Stored items:
■ ■ ■ ■ ■ ■ ■
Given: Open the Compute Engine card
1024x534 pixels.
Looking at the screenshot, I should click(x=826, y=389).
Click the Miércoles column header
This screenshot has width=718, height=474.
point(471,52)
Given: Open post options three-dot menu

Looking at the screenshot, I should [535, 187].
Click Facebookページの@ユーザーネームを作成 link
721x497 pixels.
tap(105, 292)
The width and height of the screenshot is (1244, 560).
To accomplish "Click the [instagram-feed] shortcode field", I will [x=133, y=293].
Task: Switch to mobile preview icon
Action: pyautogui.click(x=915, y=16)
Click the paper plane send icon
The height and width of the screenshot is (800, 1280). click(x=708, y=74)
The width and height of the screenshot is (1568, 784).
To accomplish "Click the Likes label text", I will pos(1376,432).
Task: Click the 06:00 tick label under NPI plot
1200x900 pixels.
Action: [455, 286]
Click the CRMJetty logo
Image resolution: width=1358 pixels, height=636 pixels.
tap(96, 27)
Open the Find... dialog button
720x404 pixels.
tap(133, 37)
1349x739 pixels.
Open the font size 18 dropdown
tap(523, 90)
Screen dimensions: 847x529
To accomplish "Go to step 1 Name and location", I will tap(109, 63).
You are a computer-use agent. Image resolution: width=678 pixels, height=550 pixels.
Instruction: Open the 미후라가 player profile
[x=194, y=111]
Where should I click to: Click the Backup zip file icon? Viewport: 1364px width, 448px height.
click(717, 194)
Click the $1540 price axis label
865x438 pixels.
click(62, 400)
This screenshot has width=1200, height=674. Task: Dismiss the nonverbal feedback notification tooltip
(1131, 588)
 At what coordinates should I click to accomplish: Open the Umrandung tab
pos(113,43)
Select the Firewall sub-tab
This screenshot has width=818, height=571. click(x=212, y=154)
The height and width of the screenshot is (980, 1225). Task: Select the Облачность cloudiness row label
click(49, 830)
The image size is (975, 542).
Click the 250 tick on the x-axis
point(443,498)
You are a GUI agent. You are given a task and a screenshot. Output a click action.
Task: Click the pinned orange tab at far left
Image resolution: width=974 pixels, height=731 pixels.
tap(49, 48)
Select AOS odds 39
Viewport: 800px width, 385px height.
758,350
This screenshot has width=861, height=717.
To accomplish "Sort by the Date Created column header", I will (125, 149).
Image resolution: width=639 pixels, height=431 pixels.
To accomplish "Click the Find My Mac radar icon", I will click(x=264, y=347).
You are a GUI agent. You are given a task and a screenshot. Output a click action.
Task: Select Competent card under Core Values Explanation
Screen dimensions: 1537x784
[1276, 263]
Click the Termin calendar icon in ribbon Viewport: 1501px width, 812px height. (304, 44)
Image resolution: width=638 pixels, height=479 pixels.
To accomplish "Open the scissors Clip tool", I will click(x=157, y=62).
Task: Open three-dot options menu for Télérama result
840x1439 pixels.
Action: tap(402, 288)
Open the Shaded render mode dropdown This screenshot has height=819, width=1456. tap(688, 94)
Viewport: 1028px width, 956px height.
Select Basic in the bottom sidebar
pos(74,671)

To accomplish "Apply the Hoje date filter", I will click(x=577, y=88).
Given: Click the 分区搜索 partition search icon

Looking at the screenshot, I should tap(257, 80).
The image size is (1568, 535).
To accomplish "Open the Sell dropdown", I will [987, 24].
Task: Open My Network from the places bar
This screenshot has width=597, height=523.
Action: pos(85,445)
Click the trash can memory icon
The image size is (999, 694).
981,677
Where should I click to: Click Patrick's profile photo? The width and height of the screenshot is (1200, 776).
■ ■ ■ ■ ■ ■ ■
- WHAT YOU NEED TO DO
Going through the entries above, count the lines with the word "card". Give only the result.

- EXPECTED ANSWER
2